Fort Worth Brief asks Court to establish Neutral Principles in Texas

In a 49-page brief filed today with the Texas State Supreme Court, attorneys for the Diocese, Corporation, and congregations asked the Court to uphold several previous Appellate Court decisions and establish Neutral Principles as the method for resolving church property disputes in the state.

Neutral Principles, accepted in 36 states and approved by the U.S. Supreme Court since 1979, is a method of settling questions of church property ownership using the same rules that govern ownership of other types of private property, and it removes courts from wading into doctrinal disputes.

Read it all.

Posted in * Anglican - Episcopal, * Culture-Watch, Episcopal Church (TEC), Law & Legal Issues, TEC Conflicts, TEC Conflicts: Fort Worth

3 comments on “Fort Worth Brief asks Court to establish Neutral Principles in Texas

  1. NoVA Scout says:

    I have always recognized that a diocese that purports to have departed the Church presents a court with different issues than a departing group of people within a parish. Further, I haven’t had a chance to read the brief and realize that there often is a disconnect between the actual contents of legal documents and press releases issued about them, but I would have thought that it is a no-brainer, nothing-much-needs-to-be-said point that neutral principles will govern these dispositions. I would have thought the first paragraph of the Court’s decision would have cited, almost as boilerplate, that it applies neutral principles and will not pick winners or losers based on evaluation of the doctrinal or theological claims and opinions of the parties even if neither party had reminded them that that is the required analysis. Having acknowledged that point, as lower courts and all parties on both sides of these disputes presumably do, it still seems to me that departing groups trying to take over property have a very tough, uphill battle in explaining how the governing rules and structures of the Episcopal Church and its parishes and dioceses, would permit a person or persons to leave and thus gain property rights against those who do not leave. A neutral review of the property documents would seem to always favor those who did not depart. Of course, I haven’t reviewed the property documents in the Texas case any more than I have read the brief, so there may be more to this than I am aware of. But, again, I would be very surprised if those documents contemplated that there would be a schism that would cause ownership to reside in a group that departed the larger church structures, particularly where there is no evidence of any device within the Church rules permitting such an event.

  2. c.r.seitz says:

    Yes, #1, this is not Virginia (Ft Worth is a sovereign diocese no longer in association with other dioceses in TEC). In Ft Worth, the ‘leaving parishes’ factor was also dealt with differently, as the corporation of the Diocese of Ft Worth was quite willing and ready to negotiate and settle the matter as amicably as possible — as in CFL, Dallas, et al … and most recently NJ. This was not allowed in VA. The minority in Ft Worth did not want it allowed either. The language you eventually adopt in your remarks (‘a group that departed larger church structures’), after noting in opening that a diocese is not a ‘departing group,’ does not sound at all like the Corporation of the Diocese of Ft Worth, which is asserting its sovereignty and legal integrity.

  3. NoVA Scout says:

    Thanks, No. 2. I was not aware until your comment that there had also been individual parishes with members who departed TEC.

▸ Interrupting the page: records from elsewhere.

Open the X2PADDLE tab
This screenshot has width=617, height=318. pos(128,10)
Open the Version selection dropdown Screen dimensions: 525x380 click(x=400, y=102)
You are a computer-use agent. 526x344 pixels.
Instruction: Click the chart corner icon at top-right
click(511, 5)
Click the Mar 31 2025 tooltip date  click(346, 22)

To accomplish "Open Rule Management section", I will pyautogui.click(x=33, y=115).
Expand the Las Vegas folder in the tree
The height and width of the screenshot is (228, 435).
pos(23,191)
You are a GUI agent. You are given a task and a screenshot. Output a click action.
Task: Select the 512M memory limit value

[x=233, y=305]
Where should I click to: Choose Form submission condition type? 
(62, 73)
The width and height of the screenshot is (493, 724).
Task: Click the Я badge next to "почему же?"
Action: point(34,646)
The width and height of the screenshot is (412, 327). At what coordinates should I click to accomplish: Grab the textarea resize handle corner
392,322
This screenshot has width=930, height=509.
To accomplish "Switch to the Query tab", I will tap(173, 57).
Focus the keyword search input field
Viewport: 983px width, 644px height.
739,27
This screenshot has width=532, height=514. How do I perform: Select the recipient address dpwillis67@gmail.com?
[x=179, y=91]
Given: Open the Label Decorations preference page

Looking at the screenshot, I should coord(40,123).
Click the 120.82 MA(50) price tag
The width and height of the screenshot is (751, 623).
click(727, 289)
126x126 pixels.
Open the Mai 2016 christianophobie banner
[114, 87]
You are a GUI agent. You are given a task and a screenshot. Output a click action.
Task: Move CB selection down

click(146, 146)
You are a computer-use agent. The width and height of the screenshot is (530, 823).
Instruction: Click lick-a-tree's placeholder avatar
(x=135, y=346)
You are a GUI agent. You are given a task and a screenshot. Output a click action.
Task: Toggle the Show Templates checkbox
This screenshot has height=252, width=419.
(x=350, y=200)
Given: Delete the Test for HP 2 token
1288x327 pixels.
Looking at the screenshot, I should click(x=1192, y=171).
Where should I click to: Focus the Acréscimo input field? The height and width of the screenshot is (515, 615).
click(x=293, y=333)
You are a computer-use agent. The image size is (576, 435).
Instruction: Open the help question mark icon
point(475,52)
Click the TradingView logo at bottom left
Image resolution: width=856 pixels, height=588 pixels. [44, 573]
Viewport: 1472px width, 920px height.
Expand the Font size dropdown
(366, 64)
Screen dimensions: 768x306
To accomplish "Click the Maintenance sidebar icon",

    When people purporting to be a diocese decide to leave, I think the analysis will have to examine whether the constitution, canons, and governing documents of the church contemplate such an action. If people leave the church and represent that they are the “Diocese”, they will have objective support for that approach in church governance procedures. A related question is what happens to the Episcopal Diocese when substantial numbers of people leave and puport to become a non-Episcopal Diocese. I suspect the correct answer is that the Episcopal Diocese continues to exist as an administrative unit, but without the folks who left.

    It will be interesting to see how this gets sorted in Texas.